• _Source extract_:
_ _ _ _ _ _ _
Bumbling along day to day, trusting to luck, hoping that everything will be all right in the end is normal – you are not alone but you can do better. Not many people know their financial future but it doesn’t have to be that way.
Ask anyone who has confronted their financial future and they will tell you that whatever you find out, whether you are behind the financial eight-ball or ahead of it, just knowing where you are and where you are going will knock years off the ageing process, save you a fortune in beauty creams and botox and at retirement leave you ready to fly rather than ready to die.
So here goes … a quick formula for you to get a handle on your retirement, help work out roughly how much you need, when you will get there and whether you are financially under pressure or ahead of the eight-ball.
Grab your partner if you have one (but it works just as well on your own), open an Excel spreadsheet if you know how to use it, or a calculator and a pen and paper if you don’t, and get a handle on your retirement.
Start with a few simple questions:
1. If you had all the time in the world and the money to do it, what would you do?
I know what I would be doing in retirement. Nothing lavish, and it will probably change next year, but for the moment I would like to be travelling the world with Emma playing golf.
If you dumped enough money in our bank account to do that now, we’d up stumps before we can’t swing a club any more and before we have to be within 50 metres of a toilet at all times.
Most people don’t ever stop for long enough to ask themselves what they would prefer to be doing and as a consequence we all rush through life without a goal.
So stop now, grab your partner, pretend you have all the time and money in the world and work it out. What would you do? You might surprise yourself with the answer.
It might not involve million-dollar yachts and a Rolls-Royce. It might just involve doing something simple and cheap, like what you are doing now, forever.
2. How much will it cost to do whatever it is you want to do?
You can turn this into a complex calculation but I’ve kept mine simple and generous.
The Association of Superannuation Funds of Australia says a couple needs $1172 a week for a comfortable lifestyle in retirement but let’s do a bit better than that and say we need $2000.
That’s about $100,000 a year, tax free. Let’s budget on that. Emma and I need $100,000 a year between us to drop everything and play golf.
3. How much money do you need to generate $100,000 a year?
_ _ _ _ _ _ _
• _Data section_:
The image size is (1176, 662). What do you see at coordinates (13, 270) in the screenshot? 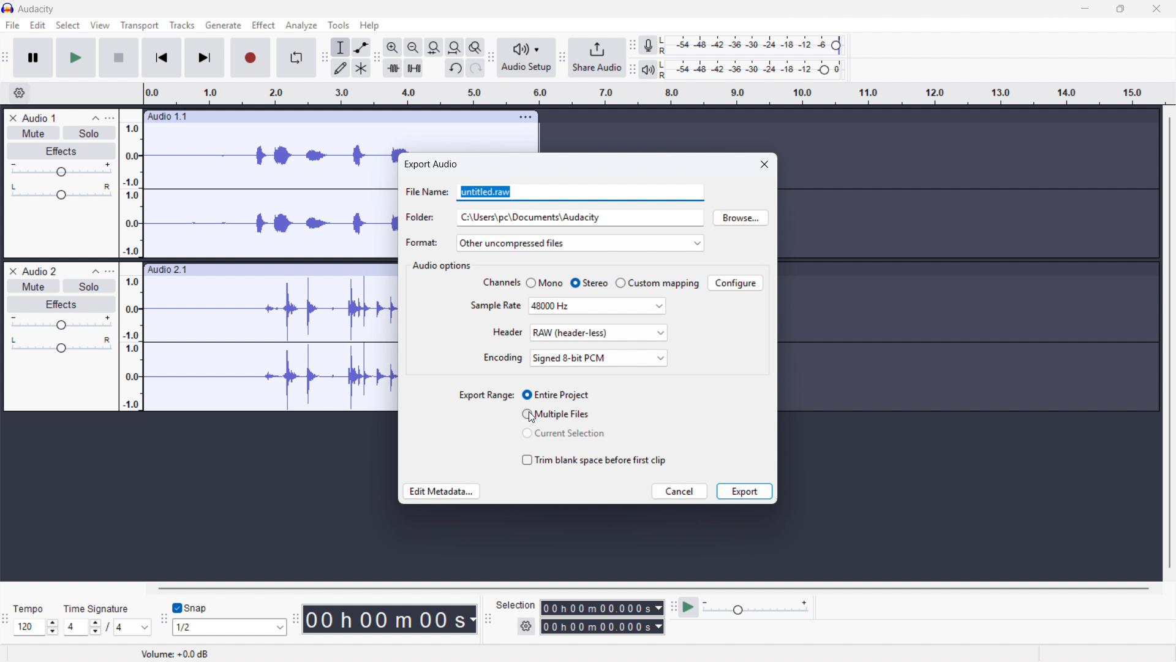
I see `Remove track ` at bounding box center [13, 270].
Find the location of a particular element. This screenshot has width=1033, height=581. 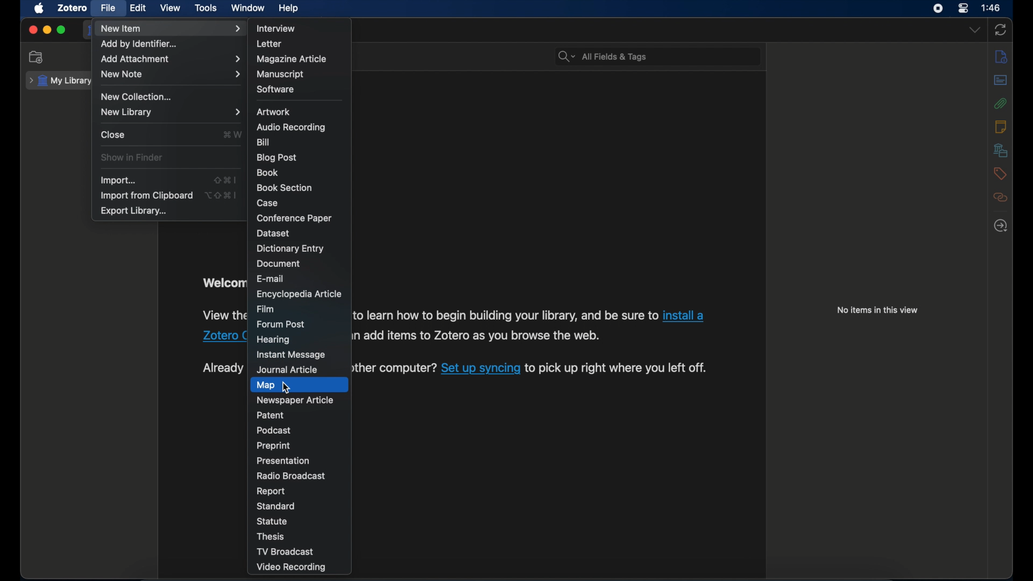

abstract is located at coordinates (1001, 80).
_ _ _ _ _ _ _
• _Task to complete_: Continue the retirement-planning guide from the point where it stops, after the heading "3. How much money do you need to generate $100,000 a year?"

• _Exercise response_:
This isn’t so much a debate as a quick bit of factual maths. The stockmarket over the long-term returns about 6% plus dividends of around 4%.
But balanced funds earn less, equities are volatile and you could catch the wrong decade or a seismic once-in-a-lifetime event.
So let’s be conservative and say you are going to earn maybe 6%pa, which you can get in some low-risk bank hybrids as well.
To earn $100,000 a year tax free at 6% we would need $1.6 million in super. Let’s call this “X”, the amount of money we need in order to drop everything and do what we want to do. So that’s my “X”; what’s your “X”?
If you already have it, retire. If you are short, then the goal is clear. Get “X”.
4. How do you get to “X”?
On the assumption that you are going to collect “X” in a superannuation structure and will be contributing to that each year until you retire, there are two ways to get there.
The first is by earning a compounding return on your annual super balance, and the second is by making contributions to your super to bump up the capital on which you earn that return.
This will probably require the spreadsheet or the pencil and paper, but the calculation is fairly simple.
It’s about tracking your future super balance progress year by year. Start with the amount in super now.
That’s year zero. In the next column, year one, which is the current year, multiply the current super balance by a return, say 6%, and add any super contributions, say 9.5% of your (combined) salaries.
That’s how much you should have in super at the end of this year. Then do the same again for year two using the new year one super balance.
Again, add an annual return (say 6% again) on the new balance and add any super contributions that year.
That’s your likely super balance at the end of two years. Now repeat for year three and onwards until your balance gets to “X”.
That’s how many years you have until retirement and if you are ahead of the eight-ball you are done.
You have a goal, some certainty based on conservative assumptions and you can spend your salary as you like while your super takes the strain as it builds up to “X”.
5. What if I don’t get to “X” in my lifetime?
You’re behind the eight-ball. Don’t worry, most people are. You have a few options. Start to fiddle with the assumptions.
Assume a higher return and see what that does to the calculation; assume higher contributions, paying 15% into super instead of 9.5%; assume a longer working life; assume there are two of you making contributions rather than one.
There are all sorts of ways to massage the numbers but in the end you are going to work out through this simple formula whether you are ahead or behind and even if you are behind in that knowledge you can start to make a few simple financial decisions that, if you have long enough, could bring forward your retirement by years if not decades.
And if it still doesn’t work you still have a few options left. The first is to lower your expectations – happiness is expectations met but you need realistic expectations, so set new ones. The next is to change your lifestyle to save more, in and out of super.
Stop buying cars you can’t afford – financial vanity when you are not rich is not cool. Reduce your debts, push for a higher salary, negotiate lower fees, get more ambitious, assume you work until you are older … it’s endless.
Finally, your last option, if it still doesn’t add up, is the aged pension.
Set that as your expectation and it’s expectations met once again.
Whatever you find out by simply addressing a few financial uncertainties, alone or as a partnership, will set your expectations, deliver some financial benchmarks and allow you to go into tomorrow worrying about the day, rather than the future, because your future is a certainty at last.
This is not financial advice, it is simply questions and maths. It does not replace your need to see a financial planner or seek out professional financial advice.